--- Given records Enclosed Below ---

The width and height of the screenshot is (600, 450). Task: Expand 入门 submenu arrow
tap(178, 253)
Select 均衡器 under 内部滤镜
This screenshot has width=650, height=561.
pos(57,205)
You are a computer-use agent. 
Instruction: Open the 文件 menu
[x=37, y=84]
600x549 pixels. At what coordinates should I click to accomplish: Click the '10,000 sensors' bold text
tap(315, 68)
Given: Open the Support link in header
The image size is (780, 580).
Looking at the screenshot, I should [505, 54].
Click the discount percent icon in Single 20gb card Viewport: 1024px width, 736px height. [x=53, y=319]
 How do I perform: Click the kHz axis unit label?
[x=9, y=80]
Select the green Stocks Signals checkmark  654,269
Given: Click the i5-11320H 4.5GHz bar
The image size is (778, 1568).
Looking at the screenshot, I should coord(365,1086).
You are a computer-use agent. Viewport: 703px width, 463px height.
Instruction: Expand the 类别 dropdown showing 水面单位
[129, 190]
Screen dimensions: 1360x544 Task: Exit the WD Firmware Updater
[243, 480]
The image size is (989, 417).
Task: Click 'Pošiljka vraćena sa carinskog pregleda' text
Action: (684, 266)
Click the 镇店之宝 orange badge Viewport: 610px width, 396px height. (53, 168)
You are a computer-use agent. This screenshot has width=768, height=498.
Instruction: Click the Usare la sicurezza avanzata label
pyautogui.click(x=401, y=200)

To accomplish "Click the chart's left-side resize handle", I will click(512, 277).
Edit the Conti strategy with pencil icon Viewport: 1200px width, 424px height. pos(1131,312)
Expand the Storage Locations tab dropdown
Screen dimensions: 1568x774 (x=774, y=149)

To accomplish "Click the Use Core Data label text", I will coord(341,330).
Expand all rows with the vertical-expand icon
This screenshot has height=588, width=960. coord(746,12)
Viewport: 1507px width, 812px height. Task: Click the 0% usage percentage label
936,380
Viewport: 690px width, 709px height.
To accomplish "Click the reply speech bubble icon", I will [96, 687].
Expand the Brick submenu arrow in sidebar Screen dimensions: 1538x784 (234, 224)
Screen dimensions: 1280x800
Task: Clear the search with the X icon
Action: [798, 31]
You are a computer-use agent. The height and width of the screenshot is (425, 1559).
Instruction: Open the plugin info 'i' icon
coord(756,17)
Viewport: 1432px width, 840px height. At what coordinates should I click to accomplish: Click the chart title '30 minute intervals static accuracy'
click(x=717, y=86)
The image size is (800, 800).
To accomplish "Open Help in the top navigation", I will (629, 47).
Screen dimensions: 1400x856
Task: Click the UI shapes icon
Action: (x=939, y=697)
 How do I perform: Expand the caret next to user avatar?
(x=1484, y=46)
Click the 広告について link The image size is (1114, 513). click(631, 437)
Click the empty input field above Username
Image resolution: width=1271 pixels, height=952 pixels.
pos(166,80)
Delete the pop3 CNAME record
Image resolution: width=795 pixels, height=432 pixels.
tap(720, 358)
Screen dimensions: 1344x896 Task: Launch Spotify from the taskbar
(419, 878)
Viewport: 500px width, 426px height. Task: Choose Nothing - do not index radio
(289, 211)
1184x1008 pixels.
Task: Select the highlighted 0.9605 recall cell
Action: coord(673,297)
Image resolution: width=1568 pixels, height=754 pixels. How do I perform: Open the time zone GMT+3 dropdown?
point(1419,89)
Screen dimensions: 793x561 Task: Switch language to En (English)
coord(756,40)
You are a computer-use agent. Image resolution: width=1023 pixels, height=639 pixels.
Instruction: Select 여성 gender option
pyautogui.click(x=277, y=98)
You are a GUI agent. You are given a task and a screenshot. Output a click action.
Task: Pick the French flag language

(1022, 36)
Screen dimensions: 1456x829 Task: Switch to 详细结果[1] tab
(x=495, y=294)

--- End of Enclosed Given records ---

What to do - Scan the records above for the string "computer", then report every line that contains it.

Response for this exercise -
You are a computer-use agent. 
You are a computer-use agent. Viewport: 703px width, 463px height.
You are a computer-use agent. This screenshot has width=768, height=498.
You are a computer-use agent. The height and width of the screenshot is (425, 1559).
You are a computer-use agent. Image resolution: width=1023 pixels, height=639 pixels.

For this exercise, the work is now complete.